Benteng timur Ibu Kota masih dalam kondisi siaga. Para prajurit di atas benteng dengan seksama memerhatikan Pasukan Pembebas Jintamani di depan sana yang berada di luar jangkauan anak panah. Jika masuk jangkauan, pasukan di atas benteng pasti sudah melakukan serangan.
Panglima Galagap sesekali harus naik ke atas benteng untuk melihat suasana pasukan musuh yang hanya mengancam, karena tampak seperti tidak ada niatan untuk menyerang.
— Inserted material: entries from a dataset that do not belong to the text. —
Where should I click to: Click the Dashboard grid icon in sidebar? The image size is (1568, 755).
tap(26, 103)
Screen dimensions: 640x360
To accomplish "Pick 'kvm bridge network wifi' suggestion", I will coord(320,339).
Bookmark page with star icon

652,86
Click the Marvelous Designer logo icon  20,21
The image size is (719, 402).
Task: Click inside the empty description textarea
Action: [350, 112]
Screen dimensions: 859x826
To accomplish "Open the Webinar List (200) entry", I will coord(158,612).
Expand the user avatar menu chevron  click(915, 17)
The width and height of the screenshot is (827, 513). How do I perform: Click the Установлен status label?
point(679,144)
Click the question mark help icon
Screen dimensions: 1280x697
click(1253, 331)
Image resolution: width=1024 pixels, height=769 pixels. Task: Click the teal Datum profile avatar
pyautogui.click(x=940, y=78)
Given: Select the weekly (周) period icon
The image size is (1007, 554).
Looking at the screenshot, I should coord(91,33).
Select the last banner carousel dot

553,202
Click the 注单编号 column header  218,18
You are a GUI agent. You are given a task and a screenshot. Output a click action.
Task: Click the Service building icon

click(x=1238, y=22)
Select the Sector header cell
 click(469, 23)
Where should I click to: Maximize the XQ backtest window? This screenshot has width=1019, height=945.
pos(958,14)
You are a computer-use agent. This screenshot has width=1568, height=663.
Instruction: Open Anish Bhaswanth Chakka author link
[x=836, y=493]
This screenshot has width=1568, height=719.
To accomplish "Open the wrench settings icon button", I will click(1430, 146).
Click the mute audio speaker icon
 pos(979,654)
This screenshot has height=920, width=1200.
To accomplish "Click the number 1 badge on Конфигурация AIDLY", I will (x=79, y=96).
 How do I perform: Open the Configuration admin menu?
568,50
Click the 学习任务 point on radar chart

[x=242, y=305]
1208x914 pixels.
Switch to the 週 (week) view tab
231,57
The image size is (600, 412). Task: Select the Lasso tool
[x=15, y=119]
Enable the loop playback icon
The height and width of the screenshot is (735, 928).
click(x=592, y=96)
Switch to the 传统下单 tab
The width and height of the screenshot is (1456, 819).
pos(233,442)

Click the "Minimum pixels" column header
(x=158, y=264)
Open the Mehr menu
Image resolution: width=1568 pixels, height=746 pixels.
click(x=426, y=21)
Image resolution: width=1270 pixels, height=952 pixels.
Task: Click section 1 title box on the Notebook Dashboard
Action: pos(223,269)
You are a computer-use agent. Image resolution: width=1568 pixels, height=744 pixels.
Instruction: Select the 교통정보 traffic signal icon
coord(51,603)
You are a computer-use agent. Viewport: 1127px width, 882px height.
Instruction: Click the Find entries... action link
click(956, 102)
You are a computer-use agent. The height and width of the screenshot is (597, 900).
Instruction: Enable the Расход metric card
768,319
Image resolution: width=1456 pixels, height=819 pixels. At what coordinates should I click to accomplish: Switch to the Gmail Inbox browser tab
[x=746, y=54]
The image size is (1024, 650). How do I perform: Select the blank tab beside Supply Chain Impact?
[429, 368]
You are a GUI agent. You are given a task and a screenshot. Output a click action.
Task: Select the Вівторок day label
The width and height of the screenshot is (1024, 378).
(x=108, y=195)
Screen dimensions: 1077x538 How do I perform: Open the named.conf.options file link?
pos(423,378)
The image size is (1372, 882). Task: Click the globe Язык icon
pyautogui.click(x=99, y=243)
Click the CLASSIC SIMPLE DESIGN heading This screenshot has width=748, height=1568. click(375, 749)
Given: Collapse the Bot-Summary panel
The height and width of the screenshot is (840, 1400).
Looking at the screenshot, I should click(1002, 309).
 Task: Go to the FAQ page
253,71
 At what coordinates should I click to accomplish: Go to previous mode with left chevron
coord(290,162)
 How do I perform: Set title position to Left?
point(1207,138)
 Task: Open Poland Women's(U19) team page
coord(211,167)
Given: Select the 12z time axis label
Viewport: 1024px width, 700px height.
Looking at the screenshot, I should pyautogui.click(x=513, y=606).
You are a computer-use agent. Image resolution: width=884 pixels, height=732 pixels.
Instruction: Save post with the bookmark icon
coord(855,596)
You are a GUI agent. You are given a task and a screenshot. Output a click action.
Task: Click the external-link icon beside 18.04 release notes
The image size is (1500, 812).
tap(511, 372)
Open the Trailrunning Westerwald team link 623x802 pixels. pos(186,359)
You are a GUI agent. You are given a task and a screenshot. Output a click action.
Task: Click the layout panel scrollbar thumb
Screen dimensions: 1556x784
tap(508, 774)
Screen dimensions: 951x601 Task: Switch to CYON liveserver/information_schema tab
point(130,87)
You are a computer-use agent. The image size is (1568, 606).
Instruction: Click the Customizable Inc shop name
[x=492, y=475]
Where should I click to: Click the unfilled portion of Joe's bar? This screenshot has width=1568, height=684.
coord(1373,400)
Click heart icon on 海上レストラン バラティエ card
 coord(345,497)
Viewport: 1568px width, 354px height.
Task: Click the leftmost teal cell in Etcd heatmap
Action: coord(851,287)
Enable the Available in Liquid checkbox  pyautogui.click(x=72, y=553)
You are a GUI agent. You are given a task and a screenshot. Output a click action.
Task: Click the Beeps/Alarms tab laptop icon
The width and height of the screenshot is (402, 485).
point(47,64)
Jika dilihatnya pasukan musuh adem ayem saja, Panglima Galagap memilih turun ke bawah untuk menyeruput kopi pahit dengan penganan pisang goreng hangat.
Dia mengajak beberapa orang pajrit (kepala prajurit) untuk mengobrol ringan, yaaa cerita-cerita tentang utang piutang atau kira-kira mau beralih kerja apa jika gaji bulanan tidak kunjung naik derajat.
Namun, tanpa diketahui oleh pasukan di atas benteng atau Pasukan Pembebas Jintamani pimpinan Adipati Lalang Lengir, posisi mereka mendapat pengawasan dari atas bukit di sisi tenggara. Posisi bukit berpohon itu memang terbilang jauh, tetapi dari atasnya bisa melihat benteng dan kumpulan pasukan aliansi kadipaten.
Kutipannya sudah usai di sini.